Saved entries

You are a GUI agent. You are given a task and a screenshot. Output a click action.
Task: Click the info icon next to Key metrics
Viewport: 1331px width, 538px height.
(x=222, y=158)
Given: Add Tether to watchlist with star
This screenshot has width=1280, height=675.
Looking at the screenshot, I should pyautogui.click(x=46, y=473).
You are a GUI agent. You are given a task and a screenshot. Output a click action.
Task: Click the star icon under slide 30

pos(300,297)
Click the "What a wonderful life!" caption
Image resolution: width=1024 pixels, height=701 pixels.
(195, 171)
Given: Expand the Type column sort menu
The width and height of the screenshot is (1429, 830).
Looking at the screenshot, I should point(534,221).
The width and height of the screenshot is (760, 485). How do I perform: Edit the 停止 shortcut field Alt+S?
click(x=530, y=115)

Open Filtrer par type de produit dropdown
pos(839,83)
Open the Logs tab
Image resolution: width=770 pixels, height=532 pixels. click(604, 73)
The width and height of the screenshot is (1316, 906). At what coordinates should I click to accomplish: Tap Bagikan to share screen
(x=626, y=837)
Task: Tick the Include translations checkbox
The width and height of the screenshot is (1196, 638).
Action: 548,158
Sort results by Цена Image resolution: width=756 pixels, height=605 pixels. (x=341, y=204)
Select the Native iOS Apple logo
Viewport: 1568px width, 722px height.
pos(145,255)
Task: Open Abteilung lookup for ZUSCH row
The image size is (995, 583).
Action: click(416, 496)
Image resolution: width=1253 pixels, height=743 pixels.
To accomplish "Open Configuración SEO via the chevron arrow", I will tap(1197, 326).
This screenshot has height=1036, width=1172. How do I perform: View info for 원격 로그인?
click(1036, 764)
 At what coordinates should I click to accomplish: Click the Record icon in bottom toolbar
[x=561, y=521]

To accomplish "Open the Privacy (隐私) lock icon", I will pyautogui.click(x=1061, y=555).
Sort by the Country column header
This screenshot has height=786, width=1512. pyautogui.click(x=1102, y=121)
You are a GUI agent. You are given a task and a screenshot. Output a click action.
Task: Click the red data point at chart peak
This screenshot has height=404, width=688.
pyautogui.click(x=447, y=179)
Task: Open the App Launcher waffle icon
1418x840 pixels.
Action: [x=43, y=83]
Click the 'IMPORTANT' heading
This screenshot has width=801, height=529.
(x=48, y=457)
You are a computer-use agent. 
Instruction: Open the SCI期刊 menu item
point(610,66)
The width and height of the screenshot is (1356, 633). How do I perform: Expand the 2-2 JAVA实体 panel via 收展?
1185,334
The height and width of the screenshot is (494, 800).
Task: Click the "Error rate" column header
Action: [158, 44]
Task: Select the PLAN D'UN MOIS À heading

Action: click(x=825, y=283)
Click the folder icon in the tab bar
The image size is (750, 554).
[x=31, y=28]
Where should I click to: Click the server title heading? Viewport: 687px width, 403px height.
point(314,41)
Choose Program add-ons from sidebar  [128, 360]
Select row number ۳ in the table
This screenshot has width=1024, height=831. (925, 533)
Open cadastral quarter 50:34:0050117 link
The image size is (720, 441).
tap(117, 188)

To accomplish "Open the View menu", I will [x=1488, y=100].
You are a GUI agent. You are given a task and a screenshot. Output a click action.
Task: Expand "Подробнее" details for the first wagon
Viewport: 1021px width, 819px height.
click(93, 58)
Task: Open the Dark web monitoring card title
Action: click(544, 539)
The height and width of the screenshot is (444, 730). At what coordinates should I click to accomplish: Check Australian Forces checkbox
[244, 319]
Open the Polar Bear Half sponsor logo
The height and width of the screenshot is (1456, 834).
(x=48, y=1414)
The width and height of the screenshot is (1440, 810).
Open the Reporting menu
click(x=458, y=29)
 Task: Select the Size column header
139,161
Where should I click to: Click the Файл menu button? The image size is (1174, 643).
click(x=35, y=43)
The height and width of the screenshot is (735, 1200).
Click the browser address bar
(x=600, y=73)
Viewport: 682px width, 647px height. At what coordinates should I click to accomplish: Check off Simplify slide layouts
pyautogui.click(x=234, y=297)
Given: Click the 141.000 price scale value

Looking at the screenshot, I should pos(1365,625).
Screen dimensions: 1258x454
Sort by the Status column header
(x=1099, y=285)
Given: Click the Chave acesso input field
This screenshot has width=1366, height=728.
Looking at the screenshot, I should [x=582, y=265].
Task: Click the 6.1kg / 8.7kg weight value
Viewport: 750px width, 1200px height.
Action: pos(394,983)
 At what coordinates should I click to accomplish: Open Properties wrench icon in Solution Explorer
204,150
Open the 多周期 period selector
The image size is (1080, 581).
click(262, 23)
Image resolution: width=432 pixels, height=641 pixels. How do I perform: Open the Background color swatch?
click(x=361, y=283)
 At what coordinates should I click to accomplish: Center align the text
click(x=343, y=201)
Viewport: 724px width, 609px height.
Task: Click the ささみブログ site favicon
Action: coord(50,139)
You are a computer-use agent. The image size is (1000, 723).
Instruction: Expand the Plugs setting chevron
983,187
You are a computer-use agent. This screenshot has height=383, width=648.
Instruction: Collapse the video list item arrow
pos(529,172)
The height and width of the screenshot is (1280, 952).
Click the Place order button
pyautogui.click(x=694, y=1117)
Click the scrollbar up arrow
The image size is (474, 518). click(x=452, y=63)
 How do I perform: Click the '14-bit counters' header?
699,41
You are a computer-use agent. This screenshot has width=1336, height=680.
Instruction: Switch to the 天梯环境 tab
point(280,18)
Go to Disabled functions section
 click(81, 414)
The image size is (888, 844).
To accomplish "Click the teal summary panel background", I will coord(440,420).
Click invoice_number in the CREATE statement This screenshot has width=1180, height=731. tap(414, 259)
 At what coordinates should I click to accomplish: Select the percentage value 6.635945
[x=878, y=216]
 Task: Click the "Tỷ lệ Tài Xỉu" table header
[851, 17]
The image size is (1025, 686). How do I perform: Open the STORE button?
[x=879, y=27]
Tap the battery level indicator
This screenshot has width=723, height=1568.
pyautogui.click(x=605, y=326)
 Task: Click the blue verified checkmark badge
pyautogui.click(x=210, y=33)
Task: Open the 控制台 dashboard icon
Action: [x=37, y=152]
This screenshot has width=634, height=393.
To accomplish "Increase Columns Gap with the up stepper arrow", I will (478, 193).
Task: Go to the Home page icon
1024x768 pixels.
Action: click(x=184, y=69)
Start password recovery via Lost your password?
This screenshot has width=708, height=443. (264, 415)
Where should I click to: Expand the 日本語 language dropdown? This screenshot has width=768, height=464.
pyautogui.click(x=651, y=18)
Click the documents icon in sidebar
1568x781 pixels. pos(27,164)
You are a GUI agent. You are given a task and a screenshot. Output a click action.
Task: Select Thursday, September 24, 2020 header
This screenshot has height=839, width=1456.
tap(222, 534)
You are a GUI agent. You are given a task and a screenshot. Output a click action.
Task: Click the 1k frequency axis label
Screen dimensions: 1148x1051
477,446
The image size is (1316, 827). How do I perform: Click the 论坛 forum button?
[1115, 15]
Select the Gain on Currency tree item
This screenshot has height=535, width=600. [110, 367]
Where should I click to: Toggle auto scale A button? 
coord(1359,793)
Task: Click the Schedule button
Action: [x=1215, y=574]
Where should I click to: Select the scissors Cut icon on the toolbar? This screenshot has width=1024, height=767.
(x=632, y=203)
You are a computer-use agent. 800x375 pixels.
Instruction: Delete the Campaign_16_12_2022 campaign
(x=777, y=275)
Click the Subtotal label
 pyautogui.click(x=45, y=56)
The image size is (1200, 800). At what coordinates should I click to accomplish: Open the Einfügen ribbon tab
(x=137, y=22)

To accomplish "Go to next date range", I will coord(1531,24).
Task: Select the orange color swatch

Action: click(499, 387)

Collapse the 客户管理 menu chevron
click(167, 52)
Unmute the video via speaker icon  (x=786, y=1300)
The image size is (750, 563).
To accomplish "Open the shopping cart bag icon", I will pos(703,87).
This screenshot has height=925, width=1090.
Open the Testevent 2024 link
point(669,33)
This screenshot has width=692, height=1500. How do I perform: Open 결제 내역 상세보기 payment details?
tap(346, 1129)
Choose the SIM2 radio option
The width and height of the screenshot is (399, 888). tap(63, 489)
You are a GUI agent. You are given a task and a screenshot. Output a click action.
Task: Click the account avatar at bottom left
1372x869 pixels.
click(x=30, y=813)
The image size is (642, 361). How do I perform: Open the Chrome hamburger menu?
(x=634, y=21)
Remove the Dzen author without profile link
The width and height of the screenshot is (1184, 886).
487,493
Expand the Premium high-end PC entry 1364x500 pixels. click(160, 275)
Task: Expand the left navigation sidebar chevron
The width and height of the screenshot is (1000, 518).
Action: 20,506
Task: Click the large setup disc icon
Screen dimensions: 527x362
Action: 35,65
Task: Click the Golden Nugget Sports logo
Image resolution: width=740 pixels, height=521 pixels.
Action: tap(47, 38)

## TASK STATEMENT
Starting with the line above that holds "The width and height of the screenshot is (760, 485)." and stopping with the line that holds "Task: Tick the Include translations checkbox", reproduce each line exactly, omitting all other lines.

## WRITTEN RESPONSE
The width and height of the screenshot is (760, 485). How do I perform: Edit the 停止 shortcut field Alt+S?
click(x=530, y=115)

Open Filtrer par type de produit dropdown
pos(839,83)
Open the Logs tab
Image resolution: width=770 pixels, height=532 pixels. click(604, 73)
The width and height of the screenshot is (1316, 906). At what coordinates should I click to accomplish: Tap Bagikan to share screen
(x=626, y=837)
Task: Tick the Include translations checkbox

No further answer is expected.